In Luke 6 Jesus said, "If you love those who love you, what credit is that to you? Even ’sinners’ love those who love them. And if you do good to those who are good to you, what credit is that to you? Even ’sinners’ do that. . . . But love your enemies, do good to them. . .

Then your reward will be great, and you will be sons of the Most High because he is kind to the ungrateful and wicked."

F.F. Bruce has a book called Hard sayings of Jesus, where he lists some of the things Jesus told us to do that we have the most difficult time obeying. This one is number 16. Now I don’t know how he decided on the order to put them in, but if I had written that book, this would be at the top of the list. And even though I didn’t particularly pick this topic, I’m glad I got this one, because It’s something I’m struggling with right now.

Now I’m hesitant to mention it, because the last time I stood up here and made a public admission of something I scared some of you to death. Based on what you told me after the sermon, before I got it out that I was admitting to buying a minivan, about a third of you thought I was resigning, about a third of you thought I was getting ready to admit a devastating moral failure, and about a third of you were just holding your breath not sure what I was going to admit.

So I’m naturally hesitant to admit anything else, but this is something I’m seriously struggling with right now.

Some of you know that the man running the company Christi and I had our health insurance with for about a year, stole thousands of dollars of my premiums and stuck me with thousands of dollars of medical bills the company was supposed to pay. He lied to me, he promised me he had sent payment to the doctors and instead he pocketed both my money and that of hundreds of other ministers, all the while using the name "Christian"

in his business name.

And I tell you that to let you know that I have struggled to find love for him and to forgive him (not that he’s asked, but forgiveness often isn’t as much for their benefit, as it is for our benefit). But with God’s help I’m getting there.

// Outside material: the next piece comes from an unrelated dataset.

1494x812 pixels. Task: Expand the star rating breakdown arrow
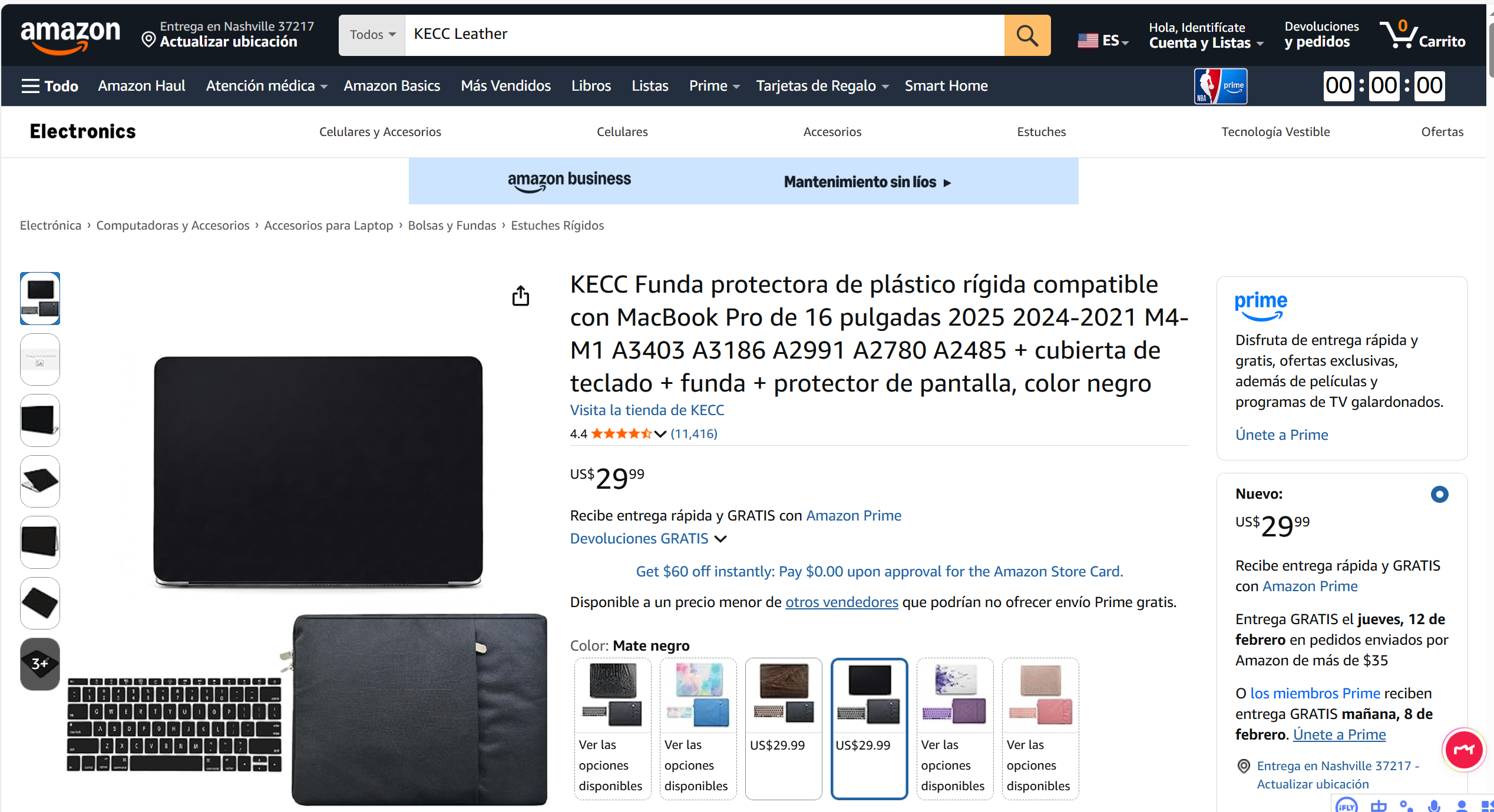pyautogui.click(x=660, y=434)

And I know that all of us go through things like this—people who hurt us, who cheat us, who rob us, who stab us in the back—doing everything they possibly can to make themselves our enemies. And here’s Jesus telling us to love them—not just tolerate them; not just to "live and let live," but to LOVE them.

Now before we start to think that’s impossible, we have to remember that the love Jesus is telling us to show isn’t that emotional, mushy feeling that the world associates with "love." It’s a volitional act of doing good for someone. And the reason it’s so important for us to be able to love our enemies is what Jesus said in the passage we just read—that even the sinners do that. But the way they’ll see a difference in our life—something that stands out from the world—is if we can learn to respond to enemies with love.

And I want us to look at an example of this from the Old Testament to help us deal with those who try to make enemies of us.

The story is about David and King Saul. After David killed Goliath, Saul brought him to his house and 1 Samuel 18 says that David excelled in everything Saul gave him to do. And because of that Saul gave him a command in his army. But it didn’t take long for Saul to start looking differently at David. And the things that led him to feel differently about David are some of the same things that cause people to cross us today.

The first was jealousy. When it was announced that David had been given a high rank in the army, everyone was happy. As David and some of his men were returning home one time, the people came out and honored David. It was the equivalent of a ticker-tape parade. They sang songs about how Saul had killed thousands, but David had killed tens of thousands. And 1 Samuel 18 records Saul’s thoughts:

"‘They have credited David with tens of thousands,’ he thought, ‘but me with only thousands. What more can he get but the kingdom?"’And from that time on Saul kept a

jealous eye on David."

So many times people act hatefully toward us because they’re jealous. They envy something in our life that they don’t think they can have, and that frustration and jealousy comes out in hateful actions toward us.